= Words, Words, Words =

One-act play by David Ives

Words, Words, Words is a one-act play written by David Ives for his collection of six one-act plays, All in the Timing. The play is about Kafka, Milton, and Swift, three intelligent chimpanzees who are put in a cage together under the experimenting eye of a never seen Dr. Rosenbaum, a scientist testing the hypothesis that three apes hitting keys at random on typewriters for an infinite amount of time will almost surely produce Shakespeare's play Hamlet (a variation on the infinite monkey theorem). The show's title is a phrase quoted from Hamlet. The performance comprises the ape characters humorously confronting and conversing with each other in order to understand the purpose of the exercise put upon them.
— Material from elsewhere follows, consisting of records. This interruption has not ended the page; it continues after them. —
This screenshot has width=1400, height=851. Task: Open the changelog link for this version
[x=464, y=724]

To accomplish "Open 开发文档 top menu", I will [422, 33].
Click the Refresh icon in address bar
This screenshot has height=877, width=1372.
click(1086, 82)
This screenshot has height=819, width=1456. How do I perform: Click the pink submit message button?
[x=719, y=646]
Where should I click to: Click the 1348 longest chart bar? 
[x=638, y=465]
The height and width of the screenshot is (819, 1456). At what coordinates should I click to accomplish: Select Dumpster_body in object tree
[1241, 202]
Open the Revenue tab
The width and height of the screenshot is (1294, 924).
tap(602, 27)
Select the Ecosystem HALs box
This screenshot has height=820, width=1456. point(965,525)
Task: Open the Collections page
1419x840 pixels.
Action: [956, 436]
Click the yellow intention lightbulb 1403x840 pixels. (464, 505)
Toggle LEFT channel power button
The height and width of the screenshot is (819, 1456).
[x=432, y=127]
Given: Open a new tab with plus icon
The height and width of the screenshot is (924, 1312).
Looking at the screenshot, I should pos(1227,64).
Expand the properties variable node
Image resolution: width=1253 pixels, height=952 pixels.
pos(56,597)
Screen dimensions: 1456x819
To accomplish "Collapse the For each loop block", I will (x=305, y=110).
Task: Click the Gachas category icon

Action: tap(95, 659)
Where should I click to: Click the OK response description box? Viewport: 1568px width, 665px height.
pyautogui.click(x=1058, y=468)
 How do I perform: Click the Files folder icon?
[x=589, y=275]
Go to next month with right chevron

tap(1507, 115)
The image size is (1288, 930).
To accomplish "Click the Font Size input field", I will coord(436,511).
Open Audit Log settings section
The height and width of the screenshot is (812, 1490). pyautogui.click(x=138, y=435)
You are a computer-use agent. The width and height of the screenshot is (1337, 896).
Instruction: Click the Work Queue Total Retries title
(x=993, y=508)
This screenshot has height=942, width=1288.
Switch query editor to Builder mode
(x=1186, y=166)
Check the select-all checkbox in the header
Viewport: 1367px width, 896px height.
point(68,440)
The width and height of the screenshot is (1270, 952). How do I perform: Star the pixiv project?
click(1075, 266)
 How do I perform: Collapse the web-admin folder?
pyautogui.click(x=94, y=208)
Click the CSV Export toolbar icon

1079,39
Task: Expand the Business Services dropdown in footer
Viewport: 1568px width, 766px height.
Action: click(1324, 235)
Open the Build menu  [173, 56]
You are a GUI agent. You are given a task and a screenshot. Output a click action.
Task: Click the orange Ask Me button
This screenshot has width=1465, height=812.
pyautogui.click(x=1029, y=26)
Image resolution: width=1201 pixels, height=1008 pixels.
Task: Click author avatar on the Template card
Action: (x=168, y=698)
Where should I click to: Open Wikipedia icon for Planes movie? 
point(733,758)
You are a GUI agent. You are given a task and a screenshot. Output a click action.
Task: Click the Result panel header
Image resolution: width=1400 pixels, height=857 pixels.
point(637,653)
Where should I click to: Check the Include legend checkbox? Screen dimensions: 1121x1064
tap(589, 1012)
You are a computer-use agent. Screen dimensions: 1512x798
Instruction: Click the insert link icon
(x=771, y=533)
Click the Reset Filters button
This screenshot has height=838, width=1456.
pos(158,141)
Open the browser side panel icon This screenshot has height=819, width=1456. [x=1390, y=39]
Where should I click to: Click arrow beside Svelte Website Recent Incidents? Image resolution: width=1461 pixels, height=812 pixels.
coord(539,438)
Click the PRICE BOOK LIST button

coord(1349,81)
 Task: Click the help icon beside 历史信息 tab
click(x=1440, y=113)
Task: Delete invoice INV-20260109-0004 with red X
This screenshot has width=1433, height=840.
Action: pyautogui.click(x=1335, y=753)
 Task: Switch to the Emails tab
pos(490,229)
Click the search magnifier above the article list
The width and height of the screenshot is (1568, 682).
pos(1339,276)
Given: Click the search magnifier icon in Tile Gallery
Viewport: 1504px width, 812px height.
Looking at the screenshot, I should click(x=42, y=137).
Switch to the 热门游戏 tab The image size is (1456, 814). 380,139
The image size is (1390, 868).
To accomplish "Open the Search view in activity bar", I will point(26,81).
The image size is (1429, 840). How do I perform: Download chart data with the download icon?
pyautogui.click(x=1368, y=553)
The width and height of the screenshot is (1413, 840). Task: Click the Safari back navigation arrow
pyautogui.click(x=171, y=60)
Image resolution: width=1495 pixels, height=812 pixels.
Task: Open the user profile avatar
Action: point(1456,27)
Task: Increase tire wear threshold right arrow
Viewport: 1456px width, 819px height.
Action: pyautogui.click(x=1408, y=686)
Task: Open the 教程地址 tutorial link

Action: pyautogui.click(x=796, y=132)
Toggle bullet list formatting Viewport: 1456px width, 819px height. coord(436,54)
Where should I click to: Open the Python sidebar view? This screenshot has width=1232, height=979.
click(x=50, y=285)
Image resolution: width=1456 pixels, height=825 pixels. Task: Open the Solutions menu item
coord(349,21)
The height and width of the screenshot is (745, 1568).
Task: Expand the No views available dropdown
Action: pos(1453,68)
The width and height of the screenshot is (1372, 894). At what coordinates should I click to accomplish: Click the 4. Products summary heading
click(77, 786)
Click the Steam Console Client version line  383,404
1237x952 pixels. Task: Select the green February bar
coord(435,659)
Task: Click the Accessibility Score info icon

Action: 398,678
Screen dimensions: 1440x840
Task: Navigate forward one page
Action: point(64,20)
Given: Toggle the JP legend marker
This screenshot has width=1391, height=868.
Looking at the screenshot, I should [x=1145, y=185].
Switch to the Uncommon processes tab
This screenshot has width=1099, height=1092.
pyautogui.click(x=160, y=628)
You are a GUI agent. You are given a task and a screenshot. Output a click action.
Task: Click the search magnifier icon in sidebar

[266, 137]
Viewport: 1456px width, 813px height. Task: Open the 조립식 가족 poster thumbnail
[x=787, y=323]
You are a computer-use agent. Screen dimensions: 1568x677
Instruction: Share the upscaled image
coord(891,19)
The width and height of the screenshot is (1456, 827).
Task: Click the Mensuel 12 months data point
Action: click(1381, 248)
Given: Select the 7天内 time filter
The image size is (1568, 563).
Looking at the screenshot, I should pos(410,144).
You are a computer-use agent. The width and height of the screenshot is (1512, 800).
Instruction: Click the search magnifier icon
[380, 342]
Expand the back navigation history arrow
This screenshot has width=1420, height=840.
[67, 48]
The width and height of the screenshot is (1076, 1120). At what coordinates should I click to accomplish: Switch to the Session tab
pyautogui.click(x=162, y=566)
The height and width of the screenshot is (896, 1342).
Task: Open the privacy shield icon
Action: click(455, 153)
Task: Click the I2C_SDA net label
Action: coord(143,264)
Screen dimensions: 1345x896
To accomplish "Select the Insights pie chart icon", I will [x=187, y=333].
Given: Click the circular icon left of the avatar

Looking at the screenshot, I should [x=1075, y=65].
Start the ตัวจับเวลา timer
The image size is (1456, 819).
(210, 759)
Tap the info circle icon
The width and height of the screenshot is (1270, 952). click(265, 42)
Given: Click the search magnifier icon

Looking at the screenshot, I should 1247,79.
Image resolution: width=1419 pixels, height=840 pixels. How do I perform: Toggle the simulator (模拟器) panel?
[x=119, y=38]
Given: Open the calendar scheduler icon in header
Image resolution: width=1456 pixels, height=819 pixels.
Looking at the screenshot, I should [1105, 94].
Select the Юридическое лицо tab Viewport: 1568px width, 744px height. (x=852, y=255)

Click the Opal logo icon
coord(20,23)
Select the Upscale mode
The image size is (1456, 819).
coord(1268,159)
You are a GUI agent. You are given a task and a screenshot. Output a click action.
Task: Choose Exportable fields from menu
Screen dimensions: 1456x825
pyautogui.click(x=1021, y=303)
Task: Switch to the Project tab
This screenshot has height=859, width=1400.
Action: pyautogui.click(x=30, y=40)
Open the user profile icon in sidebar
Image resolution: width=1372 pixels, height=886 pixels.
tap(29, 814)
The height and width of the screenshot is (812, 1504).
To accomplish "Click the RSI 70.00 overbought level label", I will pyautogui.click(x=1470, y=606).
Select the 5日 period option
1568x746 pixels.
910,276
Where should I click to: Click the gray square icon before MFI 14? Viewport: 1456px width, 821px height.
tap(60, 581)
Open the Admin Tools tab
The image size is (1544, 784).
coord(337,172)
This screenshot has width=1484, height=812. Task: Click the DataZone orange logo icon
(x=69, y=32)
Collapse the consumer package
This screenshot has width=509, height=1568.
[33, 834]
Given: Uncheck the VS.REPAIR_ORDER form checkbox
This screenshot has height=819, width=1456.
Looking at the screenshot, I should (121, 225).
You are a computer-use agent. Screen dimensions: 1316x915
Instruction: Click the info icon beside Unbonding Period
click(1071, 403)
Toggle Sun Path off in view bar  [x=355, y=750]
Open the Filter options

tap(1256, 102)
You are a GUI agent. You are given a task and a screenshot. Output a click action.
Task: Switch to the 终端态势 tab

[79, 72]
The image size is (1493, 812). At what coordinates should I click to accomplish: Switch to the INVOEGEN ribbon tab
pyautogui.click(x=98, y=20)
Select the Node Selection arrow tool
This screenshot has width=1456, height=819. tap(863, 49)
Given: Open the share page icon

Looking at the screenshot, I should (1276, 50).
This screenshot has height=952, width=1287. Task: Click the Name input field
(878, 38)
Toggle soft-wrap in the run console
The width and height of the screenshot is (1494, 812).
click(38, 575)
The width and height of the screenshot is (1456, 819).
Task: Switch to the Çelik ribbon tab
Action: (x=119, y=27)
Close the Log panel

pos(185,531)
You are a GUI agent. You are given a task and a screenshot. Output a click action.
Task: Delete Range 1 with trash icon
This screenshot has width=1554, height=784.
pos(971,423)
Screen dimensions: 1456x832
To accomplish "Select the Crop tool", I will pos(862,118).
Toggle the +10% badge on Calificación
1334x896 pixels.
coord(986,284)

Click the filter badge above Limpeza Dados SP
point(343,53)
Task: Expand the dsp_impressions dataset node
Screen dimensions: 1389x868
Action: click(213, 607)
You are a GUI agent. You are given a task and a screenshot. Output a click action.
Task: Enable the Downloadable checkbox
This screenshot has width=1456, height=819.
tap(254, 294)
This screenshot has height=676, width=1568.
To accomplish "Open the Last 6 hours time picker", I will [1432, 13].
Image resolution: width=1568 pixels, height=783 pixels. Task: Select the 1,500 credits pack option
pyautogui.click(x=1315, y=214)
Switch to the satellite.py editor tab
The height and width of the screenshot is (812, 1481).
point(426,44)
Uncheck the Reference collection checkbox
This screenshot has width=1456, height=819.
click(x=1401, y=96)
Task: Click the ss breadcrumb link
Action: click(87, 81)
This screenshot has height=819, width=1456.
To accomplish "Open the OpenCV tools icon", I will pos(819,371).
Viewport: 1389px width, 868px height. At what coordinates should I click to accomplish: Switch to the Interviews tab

Although clearly a comedy, the ending tone of the play can differ much from production to production, and generally will depend on the actor's (and director's) interpretation of the Swift character. Swift drives the action, with his rebellion to Dr. Rosenbaum and his experiment, with Milton acting as either a friend or antagonist trying to convince Swift to go along with and use the system. (Swift: "Why are you so god-damned ready to justify the ways of Rosenbaum to the apes?") The portrayal of Swift is always different, but generally falls into either tragic or comic territory. If Swift's plans for revenge are portrayed comically, then they point out the folly of Hamlet's plan to ensnare the King, deepening the parody of Shakespeare's most celebrated work. If performed dramatically, the play leaves Swift as the tragic hero, a Cassandra figure unappreciated by his colleagues, going mad in captivity. In either case, Kafka ends the play on a notion of hope, as she is the one who spontaneously begins to successfully type the opening lines of Hamlet, comically juxtaposed against Swift who merely ponders in silence and Milton who aimlessly types the words "hemorrhoid", "pomegranate", and "bazooka".

==Characters==
- Milton is the most realistic of the three; he knows what has to be done and knows how to do it. The rough draft on his typewriter involves the opening lines from Paradise Lost (written by John Milton in 1667), though it concludes with nonsensical words.
- Swift (also called "Swifty") is ambitious and something of a rebel. He figures out far-fetched plans to break out of the cage, despite Milton's sarcastic and annoyed discouragement. He is the most philosophical, though his writing reflects only utter nonsense.
- Kafka (also called "Franz") is the dreamer. She has only managed to press one button on her typewriter repeatedly, and has done so for twenty lines. She likes to put her two cents in, but rarely uses very big words. Kafka plays the naïf (and is the only female of the trio), agreeing that the experiment is stupid, but hoping for a great reward if she succeeds. By the end of the play, she begins to type the first act of Hamlet after being inspired by Swift's suggestion to poison Dr. Rosenbaum.

==Productions==
Words, Words, Words premiered in January 1987, in the Manhattan Punch Line Theatre in New York City. It starred Warren Keith as Milton, Christopher Fields as Swift, and Helen Greenberg as Kafka.

It was combined with other plays such as Sure Thing and Philip Glass Buys a Loaf of Bread in a production of six one-act plays, comprising All in the Timing, Off-Broadway at Primary Stages, running from November 1993 to February 1994. Daniel Hagen played the role of Milton, Robert Stanton played Swift, and Nancy Opel played Kafka.

All in the Timing was revived at Primary Stages in 2013.

Along with Sure Thing and The Philadelphia, Words, Words, Words is one of the one-acts which is almost always included in productions of All in the Timing. (Recent printings of All in the Timing include upwards of twenty separate plays.)